Boris Johnson is preparing to set up a dedicated Brexit team by the end of this month as he seeks to take control of talks on Britain’s future relationship with the European Union.
The unit – reportedly dubbed ‘Taskforce Europe’ – will replace the Department for Exiting the European Union when it shuts down on 31 January, when Britain is due to leave the EU.
According to both The Sunday Telegraph and The Mail on Sunday, the team will be run from the heart of government in No.10 and the Cabinet Office, with personal oversight from the prime minister.
This is in line with a recommendation by the Institute for Government last month that DExEU's functions should be allocated to the Cabinet Office because the prime minister, rather than any departmental secretary of state, will be the ultimate decision maker in talks with the EU on the future trading relationship.

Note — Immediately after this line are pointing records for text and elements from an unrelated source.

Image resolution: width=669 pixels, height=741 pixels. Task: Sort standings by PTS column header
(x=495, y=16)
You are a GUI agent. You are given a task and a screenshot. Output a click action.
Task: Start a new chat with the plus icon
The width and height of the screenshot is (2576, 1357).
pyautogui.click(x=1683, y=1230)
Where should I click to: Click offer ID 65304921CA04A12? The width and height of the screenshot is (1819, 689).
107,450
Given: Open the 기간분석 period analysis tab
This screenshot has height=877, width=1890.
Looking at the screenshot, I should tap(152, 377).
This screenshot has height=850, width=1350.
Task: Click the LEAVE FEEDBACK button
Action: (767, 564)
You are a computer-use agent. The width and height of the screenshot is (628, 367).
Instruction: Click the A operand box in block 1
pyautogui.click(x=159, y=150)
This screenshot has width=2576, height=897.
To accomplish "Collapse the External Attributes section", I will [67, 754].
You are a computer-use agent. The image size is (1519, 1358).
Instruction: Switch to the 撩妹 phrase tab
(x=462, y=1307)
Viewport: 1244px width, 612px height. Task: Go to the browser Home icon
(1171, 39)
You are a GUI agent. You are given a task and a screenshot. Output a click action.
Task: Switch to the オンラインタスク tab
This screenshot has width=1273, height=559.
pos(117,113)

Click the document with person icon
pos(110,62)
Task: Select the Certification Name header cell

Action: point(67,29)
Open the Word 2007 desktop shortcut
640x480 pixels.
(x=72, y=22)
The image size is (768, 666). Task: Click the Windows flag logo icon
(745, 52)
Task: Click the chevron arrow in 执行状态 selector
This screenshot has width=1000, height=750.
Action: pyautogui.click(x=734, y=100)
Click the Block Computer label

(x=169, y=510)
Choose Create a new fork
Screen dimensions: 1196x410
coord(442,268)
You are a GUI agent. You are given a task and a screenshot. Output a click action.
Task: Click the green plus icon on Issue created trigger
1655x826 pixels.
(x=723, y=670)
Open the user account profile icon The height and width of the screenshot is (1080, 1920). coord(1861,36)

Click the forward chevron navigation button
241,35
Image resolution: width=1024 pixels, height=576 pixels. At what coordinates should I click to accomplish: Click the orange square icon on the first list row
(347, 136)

The move is one of a number of planned post-Brexit machinery of government changes, with several departments set to be merged or rebadged. Proposals include breaking up the Home Office and abolishing the Department for International Development.
The unit will be led by Johnson’s most senior Europe adviser David Frost and will be responsible for implementing the withdrawal agreement as well as leading on negotiations for a free-trade agreement with the EU.
The naming of the group mirrors that of the EU side, which has set up its own "Task Force for Relations with the United Kingdom".
A government source said: "In 2020, we will move forward to establish a future relationship and free-trade agreement with the EU.
"Following the election, the government has a clear and renewed mandate to achieve this. We want our new relationship to be based on an ambitious free-trade agreement, and a close friendship between sovereign equals."
The reports come after the president of the European Commission, Ursula von der Leyen, cast doubt on Johnson's timetable for agreeing a pact.
Britain is due to remain in a transition period with the EU, staying broadly aligned with its rules, until the end of 2020. Johnson has vowed not to extend that period, fixing a deadline to discussions on the deal that will replace it.
Von der Leyen, who took over from Jean-Claude Juncker in December, said she had “serious concern” over the limited time available for the second round of talks.
She told French newspaper Les Echos: "It’s not only about negotiating a free-trade deal but many other subjects."
The commission president added: "It seems to me that on both sides we must ask ourselves seriously if all these negotiations are feasible in such a short time."
But government sources told the Mail on Sunday that her comments were "tactics and bluster" and argued that any "genuinely held concerns about timing" should have been raised during talks on the withdrawal agreement.